Binar hanya tersenyum. Wajar kalau Tera bertanya-tanya. Tidak tahu saja kalau selama ini Binar mengandalkan beasiswa.

Dulu saat Binar pertama masuk sini, orang tuanya masih hidup. Dimar dan Wanda itu sangat sadar akan pentingnya pendidikan. Makanya walau pun mahal, mereka memasukkan Binar ke sekolah ini.

Pijar pun sama, selalu disekolahkan di tempat yang terbaik.

Soal biaya bisa dicari katanya. Saking ingin menyekolahkan anak-anak mereka di tempat yang terbaik ... mereka rela banting tulang mati-matian. Dan berakhir nekat kerja jadi TKI. Namun malah dihadapkan dengan maut.

Sekarang tugas Binar mewujudkan keinginan orang tua mereka. Binar bisa saja pindah ke sekolah negeri yang dari segi biaya jelas-jelas lebih terjangkau. Ia juga bisa memindahkan Pijar.

Tapi Binar tidak mau. Karena bukan itu yang diinginkan oleh mendiang kedua orang tua mereka.

"Biar pinter sekolah di sini," jawab Binar.

"Hilih ... biar pinter apaan? Gue nggak ada waktu buat lo! Gue buru-buru!" Tera berlari meninggalkan Binar.

Binar bingung kenapa Tera lari tunggang langgang seperti dikejar syaiton. Hingga beberapa saat kemudian, Binar akhirnya tahu apa alasan Tera berlari.

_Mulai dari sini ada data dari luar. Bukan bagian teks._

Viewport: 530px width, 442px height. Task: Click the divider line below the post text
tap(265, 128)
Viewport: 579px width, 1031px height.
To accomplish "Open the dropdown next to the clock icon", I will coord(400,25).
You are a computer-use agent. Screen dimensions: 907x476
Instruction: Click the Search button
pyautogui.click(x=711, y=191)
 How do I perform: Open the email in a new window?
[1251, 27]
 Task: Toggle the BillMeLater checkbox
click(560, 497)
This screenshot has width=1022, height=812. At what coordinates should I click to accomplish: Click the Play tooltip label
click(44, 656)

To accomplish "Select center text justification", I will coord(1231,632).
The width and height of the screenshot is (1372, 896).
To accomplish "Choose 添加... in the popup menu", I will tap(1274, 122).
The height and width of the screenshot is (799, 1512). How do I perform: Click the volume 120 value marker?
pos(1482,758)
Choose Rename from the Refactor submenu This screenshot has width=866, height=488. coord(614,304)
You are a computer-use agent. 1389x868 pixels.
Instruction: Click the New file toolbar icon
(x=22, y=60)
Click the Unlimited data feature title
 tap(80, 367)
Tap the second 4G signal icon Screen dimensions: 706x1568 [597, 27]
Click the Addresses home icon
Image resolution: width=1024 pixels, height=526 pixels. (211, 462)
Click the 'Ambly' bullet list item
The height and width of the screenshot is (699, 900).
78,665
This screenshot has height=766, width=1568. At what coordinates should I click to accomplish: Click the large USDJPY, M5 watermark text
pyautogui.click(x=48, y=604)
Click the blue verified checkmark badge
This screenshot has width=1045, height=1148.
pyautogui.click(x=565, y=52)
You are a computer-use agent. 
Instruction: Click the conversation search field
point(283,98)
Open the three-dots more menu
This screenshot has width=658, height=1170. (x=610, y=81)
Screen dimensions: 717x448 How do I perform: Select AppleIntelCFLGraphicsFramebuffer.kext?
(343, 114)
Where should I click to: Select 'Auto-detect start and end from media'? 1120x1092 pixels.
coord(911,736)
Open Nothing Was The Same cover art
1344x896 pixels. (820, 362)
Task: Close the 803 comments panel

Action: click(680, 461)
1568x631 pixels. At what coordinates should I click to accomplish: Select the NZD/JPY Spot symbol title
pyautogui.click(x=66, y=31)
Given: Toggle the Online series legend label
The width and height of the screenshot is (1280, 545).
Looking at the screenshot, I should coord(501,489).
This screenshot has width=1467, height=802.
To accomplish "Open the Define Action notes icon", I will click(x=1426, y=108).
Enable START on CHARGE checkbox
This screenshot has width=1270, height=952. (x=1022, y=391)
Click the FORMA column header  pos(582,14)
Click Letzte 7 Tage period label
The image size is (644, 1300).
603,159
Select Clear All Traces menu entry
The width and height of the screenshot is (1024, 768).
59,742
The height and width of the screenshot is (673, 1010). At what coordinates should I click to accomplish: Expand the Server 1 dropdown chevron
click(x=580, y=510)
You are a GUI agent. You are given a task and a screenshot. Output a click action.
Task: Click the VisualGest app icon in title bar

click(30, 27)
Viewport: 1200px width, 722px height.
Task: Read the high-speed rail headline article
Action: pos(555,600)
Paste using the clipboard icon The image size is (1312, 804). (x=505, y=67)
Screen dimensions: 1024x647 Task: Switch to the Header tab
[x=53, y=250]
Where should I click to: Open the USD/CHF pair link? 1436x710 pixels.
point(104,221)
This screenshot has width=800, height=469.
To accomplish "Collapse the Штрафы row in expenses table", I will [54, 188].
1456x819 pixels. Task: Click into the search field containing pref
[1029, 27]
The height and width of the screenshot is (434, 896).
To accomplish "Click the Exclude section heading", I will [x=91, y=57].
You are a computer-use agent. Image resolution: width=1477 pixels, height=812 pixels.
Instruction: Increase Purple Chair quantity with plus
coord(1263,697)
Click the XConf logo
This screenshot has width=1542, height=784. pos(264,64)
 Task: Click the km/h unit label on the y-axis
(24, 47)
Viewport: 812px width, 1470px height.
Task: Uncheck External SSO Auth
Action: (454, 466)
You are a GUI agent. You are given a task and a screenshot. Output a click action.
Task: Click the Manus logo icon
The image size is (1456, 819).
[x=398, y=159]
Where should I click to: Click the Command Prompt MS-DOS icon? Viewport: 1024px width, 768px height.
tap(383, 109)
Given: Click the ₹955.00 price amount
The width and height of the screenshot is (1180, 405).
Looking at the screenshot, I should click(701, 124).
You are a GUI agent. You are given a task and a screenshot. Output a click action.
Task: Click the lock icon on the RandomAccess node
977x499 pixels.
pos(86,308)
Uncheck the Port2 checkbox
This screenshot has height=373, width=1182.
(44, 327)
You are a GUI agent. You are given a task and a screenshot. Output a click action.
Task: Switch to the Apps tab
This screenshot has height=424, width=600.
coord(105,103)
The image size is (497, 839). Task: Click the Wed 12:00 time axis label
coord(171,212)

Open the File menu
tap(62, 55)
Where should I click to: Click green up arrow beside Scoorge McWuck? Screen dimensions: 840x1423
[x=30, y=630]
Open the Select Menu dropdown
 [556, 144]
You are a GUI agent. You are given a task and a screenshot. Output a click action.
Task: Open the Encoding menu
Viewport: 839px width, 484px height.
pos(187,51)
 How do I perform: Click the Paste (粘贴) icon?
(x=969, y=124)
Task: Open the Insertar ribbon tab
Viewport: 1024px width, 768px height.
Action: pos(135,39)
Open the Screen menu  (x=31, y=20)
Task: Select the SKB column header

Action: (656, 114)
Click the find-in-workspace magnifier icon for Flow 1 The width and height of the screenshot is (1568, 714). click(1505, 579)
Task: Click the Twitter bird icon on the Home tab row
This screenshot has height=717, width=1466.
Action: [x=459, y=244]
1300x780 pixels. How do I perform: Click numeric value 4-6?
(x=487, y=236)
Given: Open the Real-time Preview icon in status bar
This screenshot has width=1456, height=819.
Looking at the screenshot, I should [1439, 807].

Ternyata ia memang sedang dikejar. Namun bukan oleh syaiton. Melainkan oleh Pak Sastro.

Pak Sastro yang ngos-ngosan segera menghampiri Binar. "Bin, tumben kamu nggak terlambat!" 

"Alhamdulillah, Pak. Insya Allah mulai sekarang saya nggak akan terlambat lagi."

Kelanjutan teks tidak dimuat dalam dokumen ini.